#### [Extract to read]
☆ ☆ ☆ ☆ ☆ ☆ ☆

The governors of South West Nigeria launched an ambitious security outfit recently. It’s coded named after the leopard. It is aimed at curbing banditry, kidnapping and maruading herdsmen. In the wave of growing insecurity across the country, it seems a good idea. As usual with anything in Nigeria, people are not offering critical analysis. Everyone is jumping on an emotional bandwagon.
It’s quite unfortunate that 60 years after independence, we still have a hammer and garrison approach to security. Our security apparatus is still largely built on guns, bullets, knives and vehicles.
Boko Haram, bandits, kidnappers, armed robbers amongst others have become a growing threat to the populace in the last ten years. Poverty, lack of jobs, porous borders and literacy have been pointed fingers at as the root of these evil trends by scholars. Those less scholarly inclined raise their fingers to primordial sentiments. It has been claimed without empirical evidence that some groups (ethnic and religious) want to lord it over others and control resources.
The fears are real. However the process of solving the problems from top to bottom have not been systematic. Amotekun is another wild goose chase.
Before now, we have seen various psuedo-security agencies across Nigeria: OPC boys, Bakkasi Boys, Yan Banga, Katon Dogora, Civilian JTF, Niger Delta Vigilantes amongs a multitude others. What thread holds them together? A resort to brute force and prejudices to combat crime.
Amotekun like the others before it is a knee jerk solution to a problem that requires a bit more cerebral approaches. Using universal theories, I wil juxtapose Amotekun with regular security approaches.

☆ ☆ ☆ ☆ ☆ ☆ ☆

#### [Work to do]
a – Name every pseudo-security agency that the article on Amotekun lists as having come before it.
b – Copy the article on Amotekun from "The fears are" to "regular security approaches.", swapping "knee jerk" for "hasty".
c – Write the next part of the article on Amotekun, picking up after its final sentence.
The records after this point have nothing to do with the article on Amotekun.

#### [Stored data]
☆ ☆ ☆ ☆ ☆ ☆ ☆

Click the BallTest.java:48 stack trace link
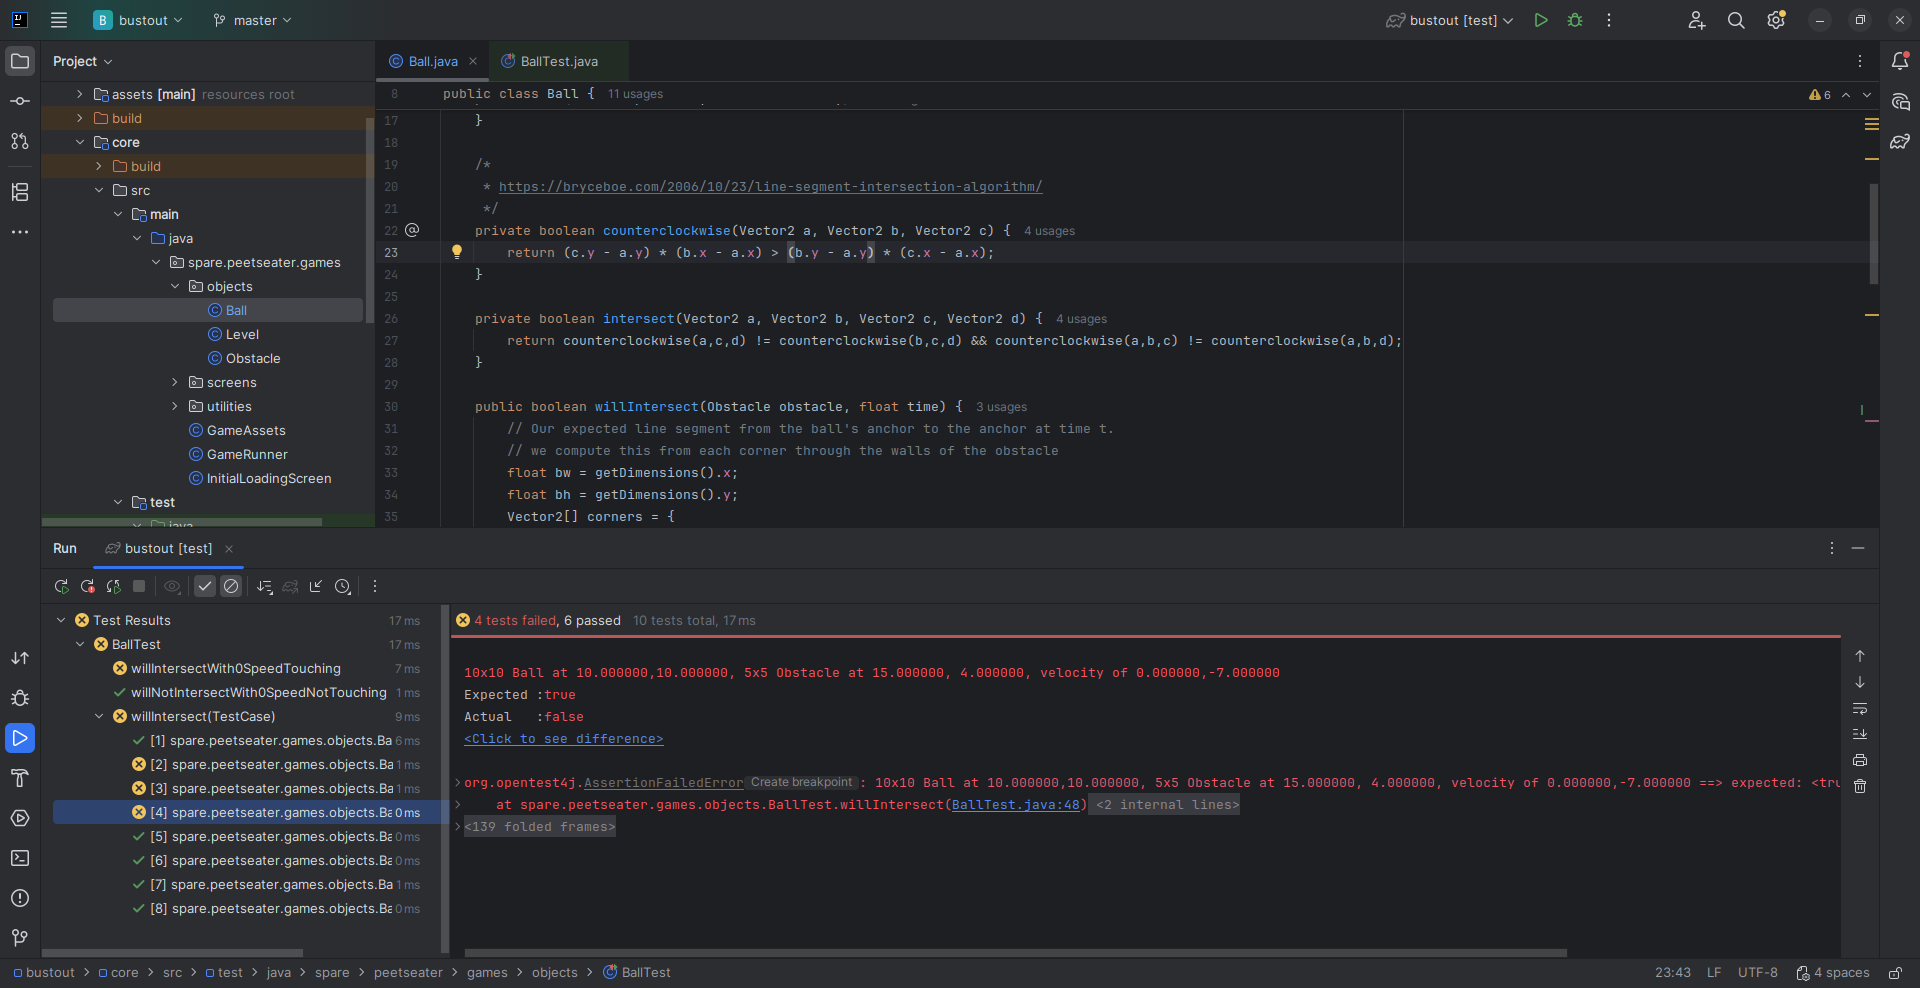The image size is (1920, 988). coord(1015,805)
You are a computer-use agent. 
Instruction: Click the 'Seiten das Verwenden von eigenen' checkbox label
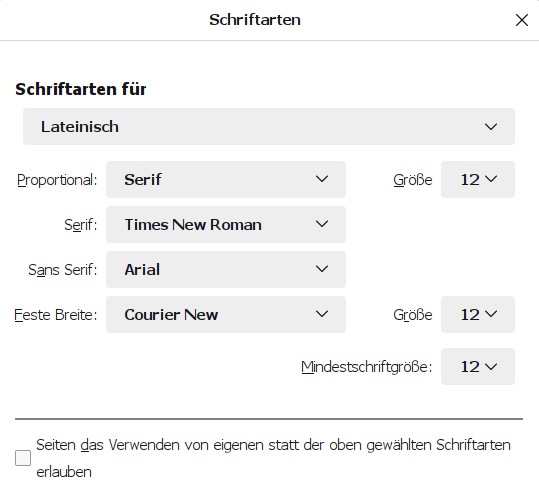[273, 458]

☆ ☆ ☆ ☆ ☆ ☆ ☆

#### [Answer list]
a – OPC boys, Bakkasi Boys, Yan Banga, Katon Dogora, Civilian JTF, Niger Delta Vigilantes

b –
The fears are real. However the process of solving the problems from top to bottom have not been systematic. Amotekun is another wild goose chase.
Before now, we have seen various psuedo-security agencies across Nigeria: OPC boys, Bakkasi Boys, Yan Banga, Katon Dogora, Civilian JTF, Niger Delta Vigilantes amongs a multitude others. What thread holds them together? A resort to brute force and prejudices to combat crime.
Amotekun like the others before it is a hasty solution to a problem that requires a bit more cerebral approaches. Using universal theories, I wil juxtapose Amotekun with regular security approaches.

c –
Data is an essential tool for any planning activity. One of the greatest challenges of the Nigerian Police and Armed Forces in combating crime is the lack of data. We have not been able to organise data for our communities based on demography, immigration, emigration, occupation etc. That’s why the police can just randomly arrest people without facts based on prejudice. A murder occurs and the police raids the community arresting random people. Does the Nigerian Police have a database of arrests and conviction assessable to other security agencies? Does Amotekun offer anything different? Will it not be business as usual of arresting people who fit into personal stereotypes of criminals? Boys with tattoos and dreadlocks, people from particular tribal features, women in mini skirts and so on.
Understanding of Crime
There is too much speculation about what is crime in Nigeria. There is a confusing or rather mixing up of personal morality and crime. Add religious indoctrination to the mix and our security agents get twisted. I once witnessed a policeman harassing a girl because she was wearing a mini skirt at night. “Ashawo” he screemed, as he flagged down her bike. I have been spoken to rudely by police officers because I was coming home by 3am. One of the officers told me I was irresponsible for being out at that time. Another went as far as accusing me of abandoning my family to go clubbing. I was like “udonmeanit!”
Is there any law in Nigeria that prohibits women from wearing mini skirts or trousers? Is it a crime to stay out late with friends? Is going to club a crime? Will Amotekun members be any different?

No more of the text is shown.